## Extracted information
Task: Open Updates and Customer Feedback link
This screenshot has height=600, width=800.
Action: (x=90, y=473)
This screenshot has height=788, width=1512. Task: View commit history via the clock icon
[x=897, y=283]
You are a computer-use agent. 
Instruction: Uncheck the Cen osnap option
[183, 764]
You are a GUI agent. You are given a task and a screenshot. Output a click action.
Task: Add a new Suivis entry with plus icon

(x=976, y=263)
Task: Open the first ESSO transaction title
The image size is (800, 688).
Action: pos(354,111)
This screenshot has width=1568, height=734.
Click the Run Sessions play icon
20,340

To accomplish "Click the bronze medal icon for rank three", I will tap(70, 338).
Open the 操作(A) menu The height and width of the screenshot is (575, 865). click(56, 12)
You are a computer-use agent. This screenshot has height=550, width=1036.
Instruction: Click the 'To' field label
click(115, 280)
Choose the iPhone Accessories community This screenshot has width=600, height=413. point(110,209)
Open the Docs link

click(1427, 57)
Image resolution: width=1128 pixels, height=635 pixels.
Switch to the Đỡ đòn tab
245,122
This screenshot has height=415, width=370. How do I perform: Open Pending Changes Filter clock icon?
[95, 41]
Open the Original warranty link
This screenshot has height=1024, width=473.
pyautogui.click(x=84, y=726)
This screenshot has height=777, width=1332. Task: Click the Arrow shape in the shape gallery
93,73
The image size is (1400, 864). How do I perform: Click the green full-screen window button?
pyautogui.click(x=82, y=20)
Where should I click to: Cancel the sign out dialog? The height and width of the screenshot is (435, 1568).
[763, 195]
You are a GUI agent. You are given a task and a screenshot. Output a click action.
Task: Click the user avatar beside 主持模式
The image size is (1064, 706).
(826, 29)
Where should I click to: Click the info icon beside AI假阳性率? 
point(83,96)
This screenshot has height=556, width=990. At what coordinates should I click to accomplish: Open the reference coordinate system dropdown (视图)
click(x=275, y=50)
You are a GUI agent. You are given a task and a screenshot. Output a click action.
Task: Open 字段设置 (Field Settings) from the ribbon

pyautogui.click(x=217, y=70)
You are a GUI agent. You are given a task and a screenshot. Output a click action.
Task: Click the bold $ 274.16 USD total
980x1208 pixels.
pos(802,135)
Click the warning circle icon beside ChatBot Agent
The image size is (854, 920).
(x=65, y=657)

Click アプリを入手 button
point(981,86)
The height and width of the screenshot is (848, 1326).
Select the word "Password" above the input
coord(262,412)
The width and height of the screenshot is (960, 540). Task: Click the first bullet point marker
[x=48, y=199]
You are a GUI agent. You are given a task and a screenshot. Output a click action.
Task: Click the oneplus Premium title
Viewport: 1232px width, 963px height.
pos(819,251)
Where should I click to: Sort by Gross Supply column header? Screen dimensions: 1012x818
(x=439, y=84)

## Task requirements
Rewrite all of the records above, replacing every occurrence of "icon" with "symbol" and leaving everything else unchanged.

## Response for this exercise
Task: Open Updates and Customer Feedback link
This screenshot has height=600, width=800.
Action: (x=90, y=473)
This screenshot has height=788, width=1512. Task: View commit history via the clock symbol
[x=897, y=283]
You are a computer-use agent. 
Instruction: Uncheck the Cen osnap option
[183, 764]
You are a GUI agent. You are given a task and a screenshot. Output a click action.
Task: Add a new Suivis entry with plus symbol

(x=976, y=263)
Task: Open the first ESSO transaction title
The image size is (800, 688).
Action: pos(354,111)
This screenshot has width=1568, height=734.
Click the Run Sessions play symbol
20,340

To accomplish "Click the bronze medal symbol for rank three", I will tap(70, 338).
Open the 操作(A) menu The height and width of the screenshot is (575, 865). click(56, 12)
You are a computer-use agent. This screenshot has height=550, width=1036.
Instruction: Click the 'To' field label
click(115, 280)
Choose the iPhone Accessories community This screenshot has width=600, height=413. point(110,209)
Open the Docs link

click(1427, 57)
Image resolution: width=1128 pixels, height=635 pixels.
Switch to the Đỡ đòn tab
245,122
This screenshot has height=415, width=370. How do I perform: Open Pending Changes Filter clock symbol?
[95, 41]
Open the Original warranty link
This screenshot has height=1024, width=473.
pyautogui.click(x=84, y=726)
This screenshot has height=777, width=1332. Task: Click the Arrow shape in the shape gallery
93,73
The image size is (1400, 864). How do I perform: Click the green full-screen window button?
pyautogui.click(x=82, y=20)
Where should I click to: Cancel the sign out dialog? The height and width of the screenshot is (435, 1568).
[763, 195]
You are a GUI agent. You are given a task and a screenshot. Output a click action.
Task: Click the user avatar beside 主持模式
The image size is (1064, 706).
(826, 29)
Where should I click to: Click the info symbol beside AI假阳性率? 
point(83,96)
This screenshot has height=556, width=990. At what coordinates should I click to accomplish: Open the reference coordinate system dropdown (视图)
click(x=275, y=50)
You are a GUI agent. You are given a task and a screenshot. Output a click action.
Task: Open 字段设置 (Field Settings) from the ribbon

pyautogui.click(x=217, y=70)
You are a GUI agent. You are given a task and a screenshot. Output a click action.
Task: Click the bold $ 274.16 USD total
980x1208 pixels.
pos(802,135)
Click the warning circle symbol beside ChatBot Agent
The image size is (854, 920).
(x=65, y=657)

Click アプリを入手 button
point(981,86)
The height and width of the screenshot is (848, 1326).
Select the word "Password" above the input
coord(262,412)
The width and height of the screenshot is (960, 540). Task: Click the first bullet point marker
[x=48, y=199]
You are a GUI agent. You are given a task and a screenshot. Output a click action.
Task: Click the oneplus Premium title
Viewport: 1232px width, 963px height.
pos(819,251)
Where should I click to: Sort by Gross Supply column header? Screen dimensions: 1012x818
(x=439, y=84)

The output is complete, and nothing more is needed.